Photo: mandibular reconstruction CT
First we evaluate the dogs via computerized tomography (CT) as it is a minimally invasive, highly reliable technique that can provide quantitative measures of bone density and porosity, which impact the strength and other mechanical properties of bone. Second, we evaluate the recruitment of circulating mesenchymal stem cells (MSCs) and endothelial progenitor cells (EPCs) as a result of local implantation of a scaffold and rhBMP-2 in he treated dogs.

Temporomandibular joint disorders among the mammalian species

The temporomandibular joint (TMJ) is a feature that is unique to the mammalian species. It is an articulation between the temporal bones and the mandibular head of the condilar process of the mandibles. Between these bones, most mammalians have a fibrocartilagenous disc that separates the joint into two compartments. Each specie has a unique chewing behavior and eating patterns which make this joint somewhat different between the species to accommodate the structure-function relationship.

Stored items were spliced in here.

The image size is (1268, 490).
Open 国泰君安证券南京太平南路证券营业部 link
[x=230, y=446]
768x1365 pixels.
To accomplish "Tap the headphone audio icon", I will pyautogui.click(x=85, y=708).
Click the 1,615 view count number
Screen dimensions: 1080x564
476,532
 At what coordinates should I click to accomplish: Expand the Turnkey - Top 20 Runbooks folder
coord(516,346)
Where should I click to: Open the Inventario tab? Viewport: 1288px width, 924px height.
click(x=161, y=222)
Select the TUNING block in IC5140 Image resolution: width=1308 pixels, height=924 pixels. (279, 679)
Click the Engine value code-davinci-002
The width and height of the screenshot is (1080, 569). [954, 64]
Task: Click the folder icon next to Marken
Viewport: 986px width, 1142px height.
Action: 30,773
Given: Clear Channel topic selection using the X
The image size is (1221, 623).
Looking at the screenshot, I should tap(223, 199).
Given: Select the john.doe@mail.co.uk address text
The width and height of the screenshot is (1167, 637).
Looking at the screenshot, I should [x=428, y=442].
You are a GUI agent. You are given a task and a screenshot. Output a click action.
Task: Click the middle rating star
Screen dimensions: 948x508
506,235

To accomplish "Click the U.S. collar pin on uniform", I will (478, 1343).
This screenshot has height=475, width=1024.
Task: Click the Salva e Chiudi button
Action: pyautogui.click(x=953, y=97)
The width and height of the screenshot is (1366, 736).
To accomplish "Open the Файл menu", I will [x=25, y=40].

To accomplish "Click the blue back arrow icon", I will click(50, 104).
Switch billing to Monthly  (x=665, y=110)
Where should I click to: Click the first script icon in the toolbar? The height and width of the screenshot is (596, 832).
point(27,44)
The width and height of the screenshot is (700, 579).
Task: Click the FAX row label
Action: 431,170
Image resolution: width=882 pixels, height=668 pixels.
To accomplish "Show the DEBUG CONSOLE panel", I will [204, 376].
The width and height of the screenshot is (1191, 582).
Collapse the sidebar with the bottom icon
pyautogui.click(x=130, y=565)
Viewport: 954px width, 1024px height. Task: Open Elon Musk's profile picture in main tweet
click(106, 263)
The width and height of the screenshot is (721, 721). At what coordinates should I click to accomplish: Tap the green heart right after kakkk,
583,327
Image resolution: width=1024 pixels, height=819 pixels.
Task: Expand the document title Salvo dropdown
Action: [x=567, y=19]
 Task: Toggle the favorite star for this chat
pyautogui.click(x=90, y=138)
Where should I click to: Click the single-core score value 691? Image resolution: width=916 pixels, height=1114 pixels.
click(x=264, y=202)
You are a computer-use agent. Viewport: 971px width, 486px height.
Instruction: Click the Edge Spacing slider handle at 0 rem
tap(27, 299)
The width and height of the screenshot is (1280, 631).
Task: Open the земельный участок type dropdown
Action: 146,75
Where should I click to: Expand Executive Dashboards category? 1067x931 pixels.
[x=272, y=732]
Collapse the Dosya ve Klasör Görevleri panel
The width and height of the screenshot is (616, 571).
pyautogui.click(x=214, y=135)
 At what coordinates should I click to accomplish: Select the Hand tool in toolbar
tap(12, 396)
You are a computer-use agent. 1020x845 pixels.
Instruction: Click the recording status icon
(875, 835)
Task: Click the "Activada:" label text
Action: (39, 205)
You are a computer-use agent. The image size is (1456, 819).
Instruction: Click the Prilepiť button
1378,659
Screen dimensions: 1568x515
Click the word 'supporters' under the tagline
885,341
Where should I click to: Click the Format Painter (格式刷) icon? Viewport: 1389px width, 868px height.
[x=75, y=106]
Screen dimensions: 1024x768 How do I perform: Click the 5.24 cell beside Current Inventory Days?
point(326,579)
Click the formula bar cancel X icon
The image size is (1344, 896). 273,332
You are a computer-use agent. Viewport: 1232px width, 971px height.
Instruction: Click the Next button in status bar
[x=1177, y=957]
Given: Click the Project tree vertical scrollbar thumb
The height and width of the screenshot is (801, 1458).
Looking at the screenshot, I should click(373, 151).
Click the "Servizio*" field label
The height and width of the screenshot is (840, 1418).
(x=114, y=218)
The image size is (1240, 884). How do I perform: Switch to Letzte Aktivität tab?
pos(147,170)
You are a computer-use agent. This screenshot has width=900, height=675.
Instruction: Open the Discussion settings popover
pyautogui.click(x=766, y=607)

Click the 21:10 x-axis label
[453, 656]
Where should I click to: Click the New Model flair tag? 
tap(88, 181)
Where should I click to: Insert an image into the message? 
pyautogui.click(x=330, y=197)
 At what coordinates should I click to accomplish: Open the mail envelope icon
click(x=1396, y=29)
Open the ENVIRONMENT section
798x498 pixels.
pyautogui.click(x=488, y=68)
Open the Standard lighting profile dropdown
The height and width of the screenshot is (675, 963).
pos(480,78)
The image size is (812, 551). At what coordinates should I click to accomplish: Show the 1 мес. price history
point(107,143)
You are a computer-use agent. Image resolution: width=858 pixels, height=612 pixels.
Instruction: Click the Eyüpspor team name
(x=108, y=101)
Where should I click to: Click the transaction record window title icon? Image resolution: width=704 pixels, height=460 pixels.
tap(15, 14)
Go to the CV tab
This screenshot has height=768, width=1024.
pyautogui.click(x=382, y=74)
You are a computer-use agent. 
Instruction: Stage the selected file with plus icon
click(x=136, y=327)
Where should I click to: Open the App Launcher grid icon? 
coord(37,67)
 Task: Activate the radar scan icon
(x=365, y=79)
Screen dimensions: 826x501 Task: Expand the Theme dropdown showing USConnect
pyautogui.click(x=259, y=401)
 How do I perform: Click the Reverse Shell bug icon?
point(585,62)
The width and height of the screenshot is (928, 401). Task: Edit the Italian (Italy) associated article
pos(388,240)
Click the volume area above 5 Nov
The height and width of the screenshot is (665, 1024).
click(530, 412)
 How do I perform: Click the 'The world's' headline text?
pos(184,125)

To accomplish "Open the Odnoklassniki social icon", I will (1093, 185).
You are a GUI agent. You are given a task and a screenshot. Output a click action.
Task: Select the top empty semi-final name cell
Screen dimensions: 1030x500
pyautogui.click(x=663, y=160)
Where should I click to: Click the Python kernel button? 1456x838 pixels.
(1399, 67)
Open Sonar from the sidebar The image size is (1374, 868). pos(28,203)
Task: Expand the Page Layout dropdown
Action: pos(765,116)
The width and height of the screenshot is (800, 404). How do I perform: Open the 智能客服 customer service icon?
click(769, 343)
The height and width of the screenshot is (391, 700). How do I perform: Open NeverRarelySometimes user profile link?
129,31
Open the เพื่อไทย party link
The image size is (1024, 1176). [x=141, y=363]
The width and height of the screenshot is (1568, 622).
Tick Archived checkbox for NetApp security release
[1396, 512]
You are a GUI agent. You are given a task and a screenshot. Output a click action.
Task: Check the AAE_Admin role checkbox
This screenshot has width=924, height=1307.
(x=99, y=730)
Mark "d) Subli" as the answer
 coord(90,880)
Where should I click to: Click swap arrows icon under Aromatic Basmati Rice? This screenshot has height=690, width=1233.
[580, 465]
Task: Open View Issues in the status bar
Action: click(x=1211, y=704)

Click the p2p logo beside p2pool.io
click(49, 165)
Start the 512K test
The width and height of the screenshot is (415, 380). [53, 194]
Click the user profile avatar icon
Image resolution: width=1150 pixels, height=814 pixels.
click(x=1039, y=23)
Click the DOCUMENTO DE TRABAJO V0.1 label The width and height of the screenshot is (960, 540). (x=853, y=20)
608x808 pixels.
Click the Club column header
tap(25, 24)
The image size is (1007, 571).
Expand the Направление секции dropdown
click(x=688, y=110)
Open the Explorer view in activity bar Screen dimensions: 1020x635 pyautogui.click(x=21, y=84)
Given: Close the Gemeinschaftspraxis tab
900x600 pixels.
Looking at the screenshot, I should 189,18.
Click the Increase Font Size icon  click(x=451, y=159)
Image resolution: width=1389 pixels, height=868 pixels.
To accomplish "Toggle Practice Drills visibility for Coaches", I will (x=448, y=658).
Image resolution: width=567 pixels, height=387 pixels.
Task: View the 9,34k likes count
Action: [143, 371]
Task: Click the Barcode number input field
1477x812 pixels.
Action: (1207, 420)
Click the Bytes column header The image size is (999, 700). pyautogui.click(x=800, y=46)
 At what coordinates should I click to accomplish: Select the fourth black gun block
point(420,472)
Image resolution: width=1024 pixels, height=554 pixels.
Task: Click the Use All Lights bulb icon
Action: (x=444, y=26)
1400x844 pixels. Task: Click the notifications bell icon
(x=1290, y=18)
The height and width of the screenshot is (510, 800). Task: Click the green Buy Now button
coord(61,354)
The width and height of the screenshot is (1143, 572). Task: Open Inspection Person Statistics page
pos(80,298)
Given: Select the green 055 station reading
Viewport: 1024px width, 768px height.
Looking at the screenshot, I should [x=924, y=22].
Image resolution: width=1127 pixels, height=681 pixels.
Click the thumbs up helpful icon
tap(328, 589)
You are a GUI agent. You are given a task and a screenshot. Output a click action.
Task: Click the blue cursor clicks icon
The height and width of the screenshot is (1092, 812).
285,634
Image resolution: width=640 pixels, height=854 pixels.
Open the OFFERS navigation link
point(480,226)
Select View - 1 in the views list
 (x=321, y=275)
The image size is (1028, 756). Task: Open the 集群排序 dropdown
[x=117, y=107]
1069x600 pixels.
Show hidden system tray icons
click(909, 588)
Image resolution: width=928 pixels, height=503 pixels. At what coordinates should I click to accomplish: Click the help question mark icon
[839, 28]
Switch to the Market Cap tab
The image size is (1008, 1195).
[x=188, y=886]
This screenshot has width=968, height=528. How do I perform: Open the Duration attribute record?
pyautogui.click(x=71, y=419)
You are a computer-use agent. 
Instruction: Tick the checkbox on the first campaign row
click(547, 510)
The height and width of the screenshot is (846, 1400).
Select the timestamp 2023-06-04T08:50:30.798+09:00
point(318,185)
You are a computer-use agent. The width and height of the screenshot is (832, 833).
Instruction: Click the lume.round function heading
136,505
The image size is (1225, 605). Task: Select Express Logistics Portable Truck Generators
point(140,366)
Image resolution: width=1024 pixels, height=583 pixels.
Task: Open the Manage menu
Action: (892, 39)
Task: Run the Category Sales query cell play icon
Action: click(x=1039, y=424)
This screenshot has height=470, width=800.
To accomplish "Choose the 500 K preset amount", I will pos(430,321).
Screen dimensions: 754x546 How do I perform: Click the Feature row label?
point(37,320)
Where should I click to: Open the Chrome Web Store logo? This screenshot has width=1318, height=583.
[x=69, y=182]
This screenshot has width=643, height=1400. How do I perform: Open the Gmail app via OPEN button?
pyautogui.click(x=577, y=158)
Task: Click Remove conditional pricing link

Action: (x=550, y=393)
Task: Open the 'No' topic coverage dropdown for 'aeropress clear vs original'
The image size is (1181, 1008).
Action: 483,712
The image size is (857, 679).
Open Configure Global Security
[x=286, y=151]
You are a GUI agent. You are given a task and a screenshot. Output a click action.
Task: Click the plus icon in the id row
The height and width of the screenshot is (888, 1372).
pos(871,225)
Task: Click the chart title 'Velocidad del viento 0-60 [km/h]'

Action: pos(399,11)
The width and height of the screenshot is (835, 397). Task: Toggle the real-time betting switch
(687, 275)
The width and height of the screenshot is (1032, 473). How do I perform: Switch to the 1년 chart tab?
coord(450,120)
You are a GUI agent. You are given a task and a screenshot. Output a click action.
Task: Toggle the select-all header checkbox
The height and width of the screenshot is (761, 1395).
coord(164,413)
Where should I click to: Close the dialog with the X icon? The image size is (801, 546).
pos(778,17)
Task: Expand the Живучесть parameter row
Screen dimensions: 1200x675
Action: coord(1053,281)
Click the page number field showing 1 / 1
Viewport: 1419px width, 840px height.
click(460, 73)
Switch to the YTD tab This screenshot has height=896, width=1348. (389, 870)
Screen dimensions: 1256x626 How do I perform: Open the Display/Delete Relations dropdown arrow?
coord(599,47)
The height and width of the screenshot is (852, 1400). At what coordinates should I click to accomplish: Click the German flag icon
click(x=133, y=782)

We study the TMJ disorders occurring among the mammalian species. We utilize our clinical data from the Dentistry and Oral Surgery Service at the VMTH, the radiologic data obtained via computed tomography, pathology specimens and specimens available to us from the California Academy of Science. Combined together, the information allows us a unique insight into TMJ disorders occurring amoung the mammalian species. The results of our studies are being published in the per-reviewed literature as we progress.